Certains réseaux nationaux d'aide à la création s'inquiètent déjà de cette restriction financière qui risque même de peser sur les engagements déjà pris auprès des créateurs et qui ne pourront pas être respectés.

En conséquence, il lui demande de prendre les mesures nécessaires afin que le dispositif Nacre, seul dispositif d'accompagnement à la création/reprise d'entreprise pour les demandeurs d'emploi, puisse bénéficier d'un niveau suffisant de dotation afin d'accompagner et de financer la création d'entreprises.
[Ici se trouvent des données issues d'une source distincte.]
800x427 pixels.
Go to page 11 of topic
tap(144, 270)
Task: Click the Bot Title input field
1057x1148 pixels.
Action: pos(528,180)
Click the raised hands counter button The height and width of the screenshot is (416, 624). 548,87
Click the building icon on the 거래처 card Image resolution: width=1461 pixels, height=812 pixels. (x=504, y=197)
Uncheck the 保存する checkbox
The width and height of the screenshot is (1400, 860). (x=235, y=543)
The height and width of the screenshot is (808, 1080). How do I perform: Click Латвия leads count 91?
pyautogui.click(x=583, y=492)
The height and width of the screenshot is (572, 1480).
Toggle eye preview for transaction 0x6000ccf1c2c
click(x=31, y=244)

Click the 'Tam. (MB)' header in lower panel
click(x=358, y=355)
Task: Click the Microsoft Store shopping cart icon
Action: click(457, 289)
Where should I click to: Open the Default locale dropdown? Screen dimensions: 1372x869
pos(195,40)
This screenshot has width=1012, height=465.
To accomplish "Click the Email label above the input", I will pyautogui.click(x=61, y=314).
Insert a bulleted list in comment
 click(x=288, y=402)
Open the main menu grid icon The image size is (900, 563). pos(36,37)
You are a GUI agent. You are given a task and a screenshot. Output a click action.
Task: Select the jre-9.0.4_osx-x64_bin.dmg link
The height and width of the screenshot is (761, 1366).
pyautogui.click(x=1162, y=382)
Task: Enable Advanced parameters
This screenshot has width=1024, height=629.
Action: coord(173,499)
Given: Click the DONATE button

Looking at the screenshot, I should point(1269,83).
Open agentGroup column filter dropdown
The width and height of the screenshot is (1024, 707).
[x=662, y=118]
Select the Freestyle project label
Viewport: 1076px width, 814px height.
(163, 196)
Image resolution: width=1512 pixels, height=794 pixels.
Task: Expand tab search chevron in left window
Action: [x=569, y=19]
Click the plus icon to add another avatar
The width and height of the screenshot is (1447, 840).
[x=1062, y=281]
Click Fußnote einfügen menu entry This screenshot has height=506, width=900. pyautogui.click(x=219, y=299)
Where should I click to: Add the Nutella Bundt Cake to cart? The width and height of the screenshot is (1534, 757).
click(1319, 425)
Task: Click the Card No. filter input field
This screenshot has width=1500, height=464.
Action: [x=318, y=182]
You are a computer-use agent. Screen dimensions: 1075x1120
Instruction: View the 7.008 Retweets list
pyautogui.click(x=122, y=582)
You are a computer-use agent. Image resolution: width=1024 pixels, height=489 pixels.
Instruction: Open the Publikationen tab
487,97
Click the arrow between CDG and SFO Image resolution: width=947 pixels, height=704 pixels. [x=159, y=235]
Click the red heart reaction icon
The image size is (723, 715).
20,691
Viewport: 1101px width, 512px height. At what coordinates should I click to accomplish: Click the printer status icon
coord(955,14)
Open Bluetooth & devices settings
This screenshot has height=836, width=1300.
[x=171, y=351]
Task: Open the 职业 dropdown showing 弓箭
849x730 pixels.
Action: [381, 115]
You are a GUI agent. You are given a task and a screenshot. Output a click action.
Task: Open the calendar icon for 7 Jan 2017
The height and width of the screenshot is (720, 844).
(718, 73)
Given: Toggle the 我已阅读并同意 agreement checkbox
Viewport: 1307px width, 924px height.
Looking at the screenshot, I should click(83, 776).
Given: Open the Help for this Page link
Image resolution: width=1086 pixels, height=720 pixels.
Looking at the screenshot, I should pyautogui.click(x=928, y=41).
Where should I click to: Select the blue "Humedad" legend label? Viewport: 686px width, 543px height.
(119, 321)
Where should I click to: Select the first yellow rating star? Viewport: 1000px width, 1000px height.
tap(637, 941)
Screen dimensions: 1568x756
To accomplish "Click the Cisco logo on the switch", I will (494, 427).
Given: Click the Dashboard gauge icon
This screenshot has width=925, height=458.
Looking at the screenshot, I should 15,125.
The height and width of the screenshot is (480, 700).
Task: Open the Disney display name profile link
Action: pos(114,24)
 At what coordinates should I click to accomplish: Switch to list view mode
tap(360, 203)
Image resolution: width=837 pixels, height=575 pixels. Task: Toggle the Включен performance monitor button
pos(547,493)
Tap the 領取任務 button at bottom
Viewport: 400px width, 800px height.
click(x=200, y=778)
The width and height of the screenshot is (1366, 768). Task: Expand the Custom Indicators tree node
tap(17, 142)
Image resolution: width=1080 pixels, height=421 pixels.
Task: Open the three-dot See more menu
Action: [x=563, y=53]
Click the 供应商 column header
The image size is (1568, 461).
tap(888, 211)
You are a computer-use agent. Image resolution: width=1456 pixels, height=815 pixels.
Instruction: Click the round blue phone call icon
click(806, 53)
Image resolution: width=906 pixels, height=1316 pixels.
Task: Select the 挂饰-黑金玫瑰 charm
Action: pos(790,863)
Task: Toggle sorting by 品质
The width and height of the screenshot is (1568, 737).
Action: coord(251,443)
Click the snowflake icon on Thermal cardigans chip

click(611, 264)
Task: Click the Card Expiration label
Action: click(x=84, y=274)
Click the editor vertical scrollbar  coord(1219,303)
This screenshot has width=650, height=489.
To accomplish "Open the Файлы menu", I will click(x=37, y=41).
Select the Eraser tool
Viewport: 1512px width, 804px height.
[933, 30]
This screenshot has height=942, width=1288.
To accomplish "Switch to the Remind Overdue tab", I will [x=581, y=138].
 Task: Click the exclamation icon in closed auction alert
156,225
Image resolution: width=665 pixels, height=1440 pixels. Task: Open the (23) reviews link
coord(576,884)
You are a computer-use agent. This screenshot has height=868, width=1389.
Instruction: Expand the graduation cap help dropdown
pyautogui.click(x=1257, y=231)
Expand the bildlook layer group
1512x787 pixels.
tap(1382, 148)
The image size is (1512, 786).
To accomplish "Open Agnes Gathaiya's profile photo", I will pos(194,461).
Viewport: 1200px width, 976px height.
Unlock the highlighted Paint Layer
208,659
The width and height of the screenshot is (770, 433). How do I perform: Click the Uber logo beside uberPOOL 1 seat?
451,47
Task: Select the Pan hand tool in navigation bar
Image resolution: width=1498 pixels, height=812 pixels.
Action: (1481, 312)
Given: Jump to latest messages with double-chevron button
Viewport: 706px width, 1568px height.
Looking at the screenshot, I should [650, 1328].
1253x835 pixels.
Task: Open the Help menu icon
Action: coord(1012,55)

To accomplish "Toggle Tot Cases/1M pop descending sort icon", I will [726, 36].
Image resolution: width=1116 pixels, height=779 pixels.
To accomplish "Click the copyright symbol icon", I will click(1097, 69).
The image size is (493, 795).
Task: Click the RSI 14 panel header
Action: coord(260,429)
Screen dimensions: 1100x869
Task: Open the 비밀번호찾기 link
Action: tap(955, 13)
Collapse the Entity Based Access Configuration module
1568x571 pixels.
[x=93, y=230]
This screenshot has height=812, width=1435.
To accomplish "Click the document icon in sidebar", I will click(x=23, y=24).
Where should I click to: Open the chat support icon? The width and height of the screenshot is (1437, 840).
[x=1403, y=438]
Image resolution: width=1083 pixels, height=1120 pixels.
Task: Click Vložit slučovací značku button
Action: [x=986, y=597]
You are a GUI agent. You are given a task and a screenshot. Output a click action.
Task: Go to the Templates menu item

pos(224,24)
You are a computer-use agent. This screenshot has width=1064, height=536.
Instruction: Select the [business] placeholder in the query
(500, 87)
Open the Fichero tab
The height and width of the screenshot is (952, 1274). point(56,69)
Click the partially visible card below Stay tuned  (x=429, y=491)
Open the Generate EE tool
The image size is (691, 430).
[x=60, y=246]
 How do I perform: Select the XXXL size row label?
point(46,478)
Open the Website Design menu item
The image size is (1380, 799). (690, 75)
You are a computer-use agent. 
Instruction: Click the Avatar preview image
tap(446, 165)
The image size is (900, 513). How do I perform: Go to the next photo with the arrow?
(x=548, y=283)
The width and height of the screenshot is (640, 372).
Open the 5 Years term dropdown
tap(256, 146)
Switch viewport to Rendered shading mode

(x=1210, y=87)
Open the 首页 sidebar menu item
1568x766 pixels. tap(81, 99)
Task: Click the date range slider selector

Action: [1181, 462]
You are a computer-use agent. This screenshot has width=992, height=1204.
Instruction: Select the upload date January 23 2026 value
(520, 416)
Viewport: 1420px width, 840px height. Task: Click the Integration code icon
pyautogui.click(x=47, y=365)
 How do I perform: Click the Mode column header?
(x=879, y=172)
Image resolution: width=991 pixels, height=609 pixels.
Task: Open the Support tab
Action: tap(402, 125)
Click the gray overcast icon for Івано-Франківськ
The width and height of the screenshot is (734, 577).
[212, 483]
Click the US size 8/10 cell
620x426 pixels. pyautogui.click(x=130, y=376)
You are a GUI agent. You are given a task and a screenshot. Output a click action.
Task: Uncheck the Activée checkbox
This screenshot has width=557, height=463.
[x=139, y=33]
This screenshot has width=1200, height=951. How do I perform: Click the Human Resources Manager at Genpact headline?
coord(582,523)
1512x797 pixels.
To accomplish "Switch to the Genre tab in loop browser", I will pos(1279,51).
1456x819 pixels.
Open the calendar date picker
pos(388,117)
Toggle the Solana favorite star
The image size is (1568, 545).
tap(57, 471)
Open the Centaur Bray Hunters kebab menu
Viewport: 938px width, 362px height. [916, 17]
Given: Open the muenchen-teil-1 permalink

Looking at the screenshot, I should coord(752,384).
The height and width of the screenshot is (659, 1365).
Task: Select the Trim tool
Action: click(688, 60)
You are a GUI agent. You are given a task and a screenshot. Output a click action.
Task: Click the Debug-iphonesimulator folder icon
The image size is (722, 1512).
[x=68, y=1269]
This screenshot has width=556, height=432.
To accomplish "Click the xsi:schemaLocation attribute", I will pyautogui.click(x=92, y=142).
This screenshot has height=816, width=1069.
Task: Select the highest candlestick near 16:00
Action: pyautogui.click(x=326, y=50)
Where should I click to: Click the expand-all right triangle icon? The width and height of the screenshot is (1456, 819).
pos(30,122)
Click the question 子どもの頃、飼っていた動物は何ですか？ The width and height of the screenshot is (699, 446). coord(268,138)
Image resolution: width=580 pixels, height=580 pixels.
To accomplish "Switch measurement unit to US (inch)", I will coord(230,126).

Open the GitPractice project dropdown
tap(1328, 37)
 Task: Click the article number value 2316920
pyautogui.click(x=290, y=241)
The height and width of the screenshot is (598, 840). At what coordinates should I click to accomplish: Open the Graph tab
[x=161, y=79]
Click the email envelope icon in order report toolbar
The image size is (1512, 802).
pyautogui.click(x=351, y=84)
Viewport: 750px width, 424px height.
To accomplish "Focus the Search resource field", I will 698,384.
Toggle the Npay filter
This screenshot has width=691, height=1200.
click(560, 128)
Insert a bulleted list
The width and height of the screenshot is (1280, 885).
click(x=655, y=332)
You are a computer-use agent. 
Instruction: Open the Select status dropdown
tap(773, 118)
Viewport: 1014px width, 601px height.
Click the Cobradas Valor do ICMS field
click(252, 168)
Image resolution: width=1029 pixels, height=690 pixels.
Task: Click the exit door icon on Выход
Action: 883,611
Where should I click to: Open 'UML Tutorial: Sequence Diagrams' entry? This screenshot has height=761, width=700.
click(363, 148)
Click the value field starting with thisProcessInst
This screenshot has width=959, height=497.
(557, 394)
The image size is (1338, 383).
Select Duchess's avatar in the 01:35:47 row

Réponse du Ministère du travail, de l'emploi et de la santé

publiée dans le JO Sénat du 26/05/2011 - page 1402

Le ministre du travail, de l'emploi et de la santé a pris connaissance avec intérêt de la question relative aux préoccupations exprimées sur le déploiement en 2011 du nouveau dispositif d'accompagnement pour la création et la reprise d'entreprise (NACRE) piloté par l'État et la Caisse des dépôts et consignations, au bénéfice des publics visés par les politiques publiques de l'emploi. L'enveloppe NACRE votée en loi de finances pour l'exercice 2011 est en diminution de plus de 30 % par rapport à l'enveloppe allouée en 2010 et limite en 2011 le nombre d'entrées nouvelles à 20 000, contre 30 000 en 2010. Cette diminution, rendue nécessaire par la maîtrise des finances publiques, n'a cependant pas vocation à impacter l'ensemble des opérateurs de manière uniforme ou homogène. Elle devrait être neutre pour les opérateurs les plus actifs et les plus performants à un double titre. Tout d'abord, un objectif de réduction de 25 à 30 % du nombre d'opérateurs conventionnés dans NACRE est fixé, cet objectif devant porter ce nombre de 800 en 2010 à moins de 600 opérateurs en 2011 et, dès lors, entraîner une hausse mécanique des volumes conventionnés par opérateur. Ensuite, indépendamment même de cette première orientation, des instructions ont été données aux préfets de région afin de privilégier les partenariats avec les opérateurs témoignant des meilleurs résultats qualitatifs et quantitatifs. Par ailleurs, la baisse des objectifs en nombre de personnes accompagnées ne concerne que les nouvelles entrées 2011 et ne s'applique pas aux cohortes précédentes, qui devraient représenter cette année les deux tiers de l'activité des opérateurs, avec au moins 40 000 personnes poursuivant leur parcours. Enfin, le nombre de prêts à taux zéro a toujours été défini comme devant représenter un taux de 80 % du nombre d'entrées de porteurs de projets en phase métier 2, c'est-à-dire la phase de structuration financière du projet et d'intermédiation bancaire. En 2010, 13 000 prêts ont été accordés.